Let's stop on orthographic projection. I moved camera back a little bit, from (0.0, 0.0, 1.0) to position (0.0, 0.0, 1.5), and tried to experiment with orthographic projection and it's clipping planes. But, whatever value I use for near and far clipping planes I can't get that rectangle (Z=0) displayed.
I read OpenGL reference pages, and a bunch of tutorials and neither of them explains clearly what is the reference point from which near and far are measured, and in which direction. Is that a camera (eye) point, in this case (0.0, 0.0, 1.5), with it's direction to (0.0, 0.0, 0.0)?

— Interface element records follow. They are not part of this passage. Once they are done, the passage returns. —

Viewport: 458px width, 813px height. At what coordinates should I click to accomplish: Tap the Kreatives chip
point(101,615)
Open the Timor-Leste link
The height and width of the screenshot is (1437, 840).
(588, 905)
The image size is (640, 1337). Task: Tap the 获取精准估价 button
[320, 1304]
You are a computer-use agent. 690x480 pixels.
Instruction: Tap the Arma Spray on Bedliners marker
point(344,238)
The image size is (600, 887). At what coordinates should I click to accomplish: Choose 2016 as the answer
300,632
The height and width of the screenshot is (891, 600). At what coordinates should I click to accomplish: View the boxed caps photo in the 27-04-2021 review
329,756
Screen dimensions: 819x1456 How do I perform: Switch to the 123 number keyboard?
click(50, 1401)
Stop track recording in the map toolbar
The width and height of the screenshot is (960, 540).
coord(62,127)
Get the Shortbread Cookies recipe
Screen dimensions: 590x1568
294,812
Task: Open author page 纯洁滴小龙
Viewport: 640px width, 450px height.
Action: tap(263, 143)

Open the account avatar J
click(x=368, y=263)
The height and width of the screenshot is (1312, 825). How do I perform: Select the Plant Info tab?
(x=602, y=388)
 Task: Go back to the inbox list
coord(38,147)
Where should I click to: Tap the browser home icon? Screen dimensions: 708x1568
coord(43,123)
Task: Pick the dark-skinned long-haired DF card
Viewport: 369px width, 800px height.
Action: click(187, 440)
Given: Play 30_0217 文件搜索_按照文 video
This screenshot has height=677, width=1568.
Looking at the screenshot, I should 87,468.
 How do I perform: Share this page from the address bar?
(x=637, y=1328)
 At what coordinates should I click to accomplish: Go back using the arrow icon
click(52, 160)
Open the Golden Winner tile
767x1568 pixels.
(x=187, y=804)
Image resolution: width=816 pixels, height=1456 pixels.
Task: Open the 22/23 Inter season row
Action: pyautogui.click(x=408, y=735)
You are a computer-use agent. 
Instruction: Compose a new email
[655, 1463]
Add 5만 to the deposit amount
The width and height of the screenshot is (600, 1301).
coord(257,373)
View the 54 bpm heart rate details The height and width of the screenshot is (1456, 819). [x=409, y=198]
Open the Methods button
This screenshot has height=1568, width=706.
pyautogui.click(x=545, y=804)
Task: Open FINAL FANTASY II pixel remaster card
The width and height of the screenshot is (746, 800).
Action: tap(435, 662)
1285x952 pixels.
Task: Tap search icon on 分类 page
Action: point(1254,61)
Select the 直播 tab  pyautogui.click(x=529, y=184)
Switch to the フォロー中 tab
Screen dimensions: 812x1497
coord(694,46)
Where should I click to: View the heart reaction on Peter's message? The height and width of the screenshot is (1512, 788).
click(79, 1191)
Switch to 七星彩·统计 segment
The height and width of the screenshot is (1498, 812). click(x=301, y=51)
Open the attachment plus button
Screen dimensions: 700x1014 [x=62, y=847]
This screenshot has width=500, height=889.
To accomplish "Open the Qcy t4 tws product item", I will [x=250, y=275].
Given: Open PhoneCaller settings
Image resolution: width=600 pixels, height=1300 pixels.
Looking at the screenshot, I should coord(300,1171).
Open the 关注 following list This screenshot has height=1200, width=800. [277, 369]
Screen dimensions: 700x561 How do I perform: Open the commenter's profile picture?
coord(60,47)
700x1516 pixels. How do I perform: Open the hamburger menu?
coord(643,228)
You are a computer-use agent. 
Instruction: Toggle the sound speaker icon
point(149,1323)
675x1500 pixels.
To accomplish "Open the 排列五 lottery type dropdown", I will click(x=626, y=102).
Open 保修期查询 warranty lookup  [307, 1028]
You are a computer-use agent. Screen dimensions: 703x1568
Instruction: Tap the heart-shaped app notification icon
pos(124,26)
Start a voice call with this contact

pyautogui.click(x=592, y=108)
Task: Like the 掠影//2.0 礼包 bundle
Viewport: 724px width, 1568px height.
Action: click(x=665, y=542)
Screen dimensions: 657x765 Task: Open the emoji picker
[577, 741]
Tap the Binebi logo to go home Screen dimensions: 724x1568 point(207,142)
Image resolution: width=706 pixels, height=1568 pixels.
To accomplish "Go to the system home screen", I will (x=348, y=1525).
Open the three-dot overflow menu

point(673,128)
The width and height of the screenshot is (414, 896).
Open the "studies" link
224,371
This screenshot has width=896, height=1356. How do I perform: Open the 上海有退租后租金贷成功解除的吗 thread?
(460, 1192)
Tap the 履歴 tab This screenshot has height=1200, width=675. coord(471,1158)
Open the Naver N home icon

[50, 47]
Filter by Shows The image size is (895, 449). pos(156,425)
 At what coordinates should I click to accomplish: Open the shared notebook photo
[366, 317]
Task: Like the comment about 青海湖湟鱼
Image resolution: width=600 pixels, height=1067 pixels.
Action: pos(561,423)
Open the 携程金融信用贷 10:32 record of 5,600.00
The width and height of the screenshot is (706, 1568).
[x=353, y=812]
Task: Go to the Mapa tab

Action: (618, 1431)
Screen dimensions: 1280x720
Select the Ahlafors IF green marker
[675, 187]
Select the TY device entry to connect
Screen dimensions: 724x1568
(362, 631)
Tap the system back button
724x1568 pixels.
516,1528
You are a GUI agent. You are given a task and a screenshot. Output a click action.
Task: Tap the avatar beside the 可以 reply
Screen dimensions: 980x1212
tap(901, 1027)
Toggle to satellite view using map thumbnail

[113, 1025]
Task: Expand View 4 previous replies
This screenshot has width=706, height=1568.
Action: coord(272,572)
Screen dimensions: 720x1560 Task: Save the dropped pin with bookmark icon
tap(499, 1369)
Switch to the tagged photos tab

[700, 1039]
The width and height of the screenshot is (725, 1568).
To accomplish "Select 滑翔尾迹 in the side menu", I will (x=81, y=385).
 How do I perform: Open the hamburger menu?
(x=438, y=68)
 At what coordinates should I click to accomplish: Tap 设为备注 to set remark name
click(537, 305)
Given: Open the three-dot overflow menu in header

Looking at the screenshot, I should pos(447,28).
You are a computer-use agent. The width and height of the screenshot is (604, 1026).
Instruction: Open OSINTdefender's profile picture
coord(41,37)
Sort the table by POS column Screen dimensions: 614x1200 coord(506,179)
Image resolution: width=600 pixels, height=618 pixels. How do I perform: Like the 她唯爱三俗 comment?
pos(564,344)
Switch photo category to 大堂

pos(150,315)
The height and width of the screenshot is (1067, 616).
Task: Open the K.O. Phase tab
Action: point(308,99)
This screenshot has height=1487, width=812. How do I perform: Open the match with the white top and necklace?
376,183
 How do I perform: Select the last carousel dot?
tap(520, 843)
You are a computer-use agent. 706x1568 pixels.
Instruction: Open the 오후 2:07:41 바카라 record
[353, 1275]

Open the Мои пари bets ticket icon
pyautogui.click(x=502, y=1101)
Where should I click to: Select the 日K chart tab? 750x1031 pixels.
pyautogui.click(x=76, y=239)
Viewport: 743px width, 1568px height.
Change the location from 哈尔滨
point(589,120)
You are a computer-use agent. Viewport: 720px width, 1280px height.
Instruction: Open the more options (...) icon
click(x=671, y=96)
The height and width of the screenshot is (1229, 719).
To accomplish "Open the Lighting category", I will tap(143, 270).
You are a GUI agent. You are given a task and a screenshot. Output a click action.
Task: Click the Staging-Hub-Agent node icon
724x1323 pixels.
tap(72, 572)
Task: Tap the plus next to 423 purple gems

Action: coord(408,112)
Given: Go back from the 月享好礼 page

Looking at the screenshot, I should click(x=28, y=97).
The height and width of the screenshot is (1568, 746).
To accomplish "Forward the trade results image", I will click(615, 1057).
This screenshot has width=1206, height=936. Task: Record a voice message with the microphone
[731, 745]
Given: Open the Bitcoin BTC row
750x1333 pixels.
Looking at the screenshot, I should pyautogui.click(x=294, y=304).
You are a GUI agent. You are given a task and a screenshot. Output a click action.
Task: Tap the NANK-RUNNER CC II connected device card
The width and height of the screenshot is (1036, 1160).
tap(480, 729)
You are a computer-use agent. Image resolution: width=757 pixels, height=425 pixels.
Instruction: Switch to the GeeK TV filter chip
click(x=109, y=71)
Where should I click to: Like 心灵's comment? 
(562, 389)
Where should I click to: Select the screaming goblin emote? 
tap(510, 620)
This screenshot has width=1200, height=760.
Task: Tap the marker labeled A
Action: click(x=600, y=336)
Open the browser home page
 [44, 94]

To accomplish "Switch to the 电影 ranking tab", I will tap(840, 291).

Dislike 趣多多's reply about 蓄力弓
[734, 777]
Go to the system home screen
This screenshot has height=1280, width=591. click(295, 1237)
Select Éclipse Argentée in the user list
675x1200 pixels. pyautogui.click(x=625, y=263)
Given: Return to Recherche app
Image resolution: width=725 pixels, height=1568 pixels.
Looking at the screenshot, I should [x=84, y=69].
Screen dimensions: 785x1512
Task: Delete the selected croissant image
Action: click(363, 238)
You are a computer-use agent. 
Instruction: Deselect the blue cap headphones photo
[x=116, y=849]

This is the example, variable parts are commented. None of them makes my rectagle displayed.



void Redraw() {
glClearColor( 0.0, 0.0, 0.0, 0.0 );
glClear(GL_COLOR_BUFFER_BIT);

// VIEW TRANSFORMATION
glMatrixMode( GL_MODELVIEW );
glLoadIdentity();
gluLookAt( 0.0, 0.0, 1.5, 0.0, 0.0, 0.0, 0.0, 1.0, 0.0 ); // camera point moved to z=1.5 position

// MODEL TRANSFORMATION
glColor3f( 1.0, 0.0, 0.0 );
glBegin(GL_LINE_LOOP);
glVertex3f( 0.5, 0.5, 0.0 );
glVertex3f( 0.5, -0.5, 0.0 );
glVertex3f( -0.5, -0.5, 0.0 );
glVertex3f( -0.5, 0.5, 0.0 );
glEnd();

// PROJECTION TRANSFORMATION - none of these below work
glMatrixMode( GL_PROJECTION );
glLoadIdentity();
glOrtho( -1.0, 1.0, -1.0, 1.0, -5.0, 5.0);
// glOrtho( -1.0, 1.0, -1.0, 1.0, 0.0, 5.0);
// glOrtho( -1.0, 1.0, -1.0, 1.0, -5.0, 0.0);
// glOrtho( -1.0, 1.0, -1.0, 1.0, 5.0, -5.0);
// etc.

glFlush();
}

int main(int argc, char **argv) {

glutInitDisplayMode( GLUT_RGB | GLUT_SINGLE );
glutInit( &argc, argv );

glutInitWindowPosition( 200, 200 );
glutInitWindowSize( 300, 300 );
glutCreateWindow( "Test" );

glutDisplayFunc( Redraw );

glutMainLoop();

return 0;
}

MaxH
01-17-2009, 01:50 PM
Remember that the commands are executed in the order they are written. Your square is red because the Color3f command comes BEFORE the glBegin...glEnd block. If you moved the Color3f command to after glEnd, would you expect the square to be red? It wouldn't be. Because OpenGL would draw the square when it encountered the glVertex commands. Since no color would be specified at that time, it would use the default color (white). It's the same with the glOrtho commands. They have no effect on the drawing of your square because they are called AFTER the square is drawn. All you have to do is move the glMatrixMode, glLoadIdentity, and glOrtho to BEFORE glBegin. It's recommended that Projection stuff is done before Modeling stuff. So the best place to move those lines is just after the call to glClear. Then you'll find that most of your glOrtho calls will work.